Renovar agendas y calendarios.

Arremangarse ante el intensísimo año electoral que se nos viene encima.

Comer mejor.

No perder la capacidad de horror ante la tragedia de la inmigración que cruza el Estrecho o escala vallas.

Despedir el sedentarismo.

No perder la capacidad de ayudar a alguna mujer maltratada.

Adelgazar.

Encontrar un local adecuado para poder seguir dando desayunos en Oviedo, cada día que haya colegio, sin pasaportes, sin certificados de pobreza, sin requisitos, para desayunar en común.

Añadir personas a las que querer.

Convencer a más familias de que nos acompañen a desayunar. Es verdad que lo hacemos en común. Es verdad que escuchamos a Johnny Cash. Y a Paula Rojo. Y a Jorge Ilegal. Y a Pablo Moro. Y nos dibuja Toño Velasco.

Querer mejor a las personas que quiero.

Continuar gritando contra la sobredosis de alegatos a favor de la vacía felicidad, de la apología de lo bonito ingenuo, de la incitación a bailar, a reírse, a dar saltitos para vender no sé qué milongas en que la palabra energía, despojada de su sólido contenido, anda siempre por el medio.

Querer de otra manera a las personas que me quieren de otra manera.

Seguir defendiendo el sudor, la imperfección, las contradicciones, el llanto con mocos, la salida de la sangre, líquida o en coágulos.

Viajar. Mucho. Lejos. Cerca.

Tener la mente despejada para lograr distinguir Podemos de Somos de Ganemos…

Seguir disfrutando de toda la música en directo que pueda. Y en diferido.

Ir hasta Unquera, tomar un café y una corbata y volver, todo por autovía.

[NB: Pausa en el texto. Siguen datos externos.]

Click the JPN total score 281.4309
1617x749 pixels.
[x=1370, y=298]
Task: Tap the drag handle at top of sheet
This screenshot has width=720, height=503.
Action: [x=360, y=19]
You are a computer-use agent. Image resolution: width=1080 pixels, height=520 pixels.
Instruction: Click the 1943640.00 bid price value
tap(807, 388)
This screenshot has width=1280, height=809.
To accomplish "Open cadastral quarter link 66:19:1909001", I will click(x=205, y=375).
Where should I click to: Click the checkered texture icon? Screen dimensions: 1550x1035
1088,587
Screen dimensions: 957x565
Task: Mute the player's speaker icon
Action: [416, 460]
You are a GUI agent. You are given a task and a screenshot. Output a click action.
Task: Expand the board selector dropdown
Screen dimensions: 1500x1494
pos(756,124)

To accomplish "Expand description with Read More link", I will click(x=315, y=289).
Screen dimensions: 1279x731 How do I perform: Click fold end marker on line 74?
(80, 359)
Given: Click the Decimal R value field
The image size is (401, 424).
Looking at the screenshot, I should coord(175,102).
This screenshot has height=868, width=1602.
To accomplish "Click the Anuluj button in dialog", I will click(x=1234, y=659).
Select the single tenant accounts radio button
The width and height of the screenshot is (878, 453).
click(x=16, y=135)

Escribir, escribir, escribir, escribir.

Pelear contra la censura. Y contra la autocensura. La peor de todas. La más castrante. La que no nos permite salir de la mediocridad.

No posponer ninguna cita. Porque acaba siendo demasiado tarde.

Celebrar el ascenso del Oviedo. Y el del Sporting. Y la supervivencia del Oviedo Moderno. Y la permanencia del Oviedo Baloncesto.

Esto no es una carta a los Reyes Magos. Es una lista de tareas para sacar adelante este año que empieza. Se trata de coger el toro por los cuernos. No de esperar que otros hagan el trabajo de una.

Eso sí. Sin perder la capacidad de, como cantan Vaudí Cavalcanti, Puri Penín, Gema Fernández y Sil Fernández en A primera vista, tener el coraje para llamar.

Feliz año 2015.

Asturias24 – 31 de diciembre de 2014.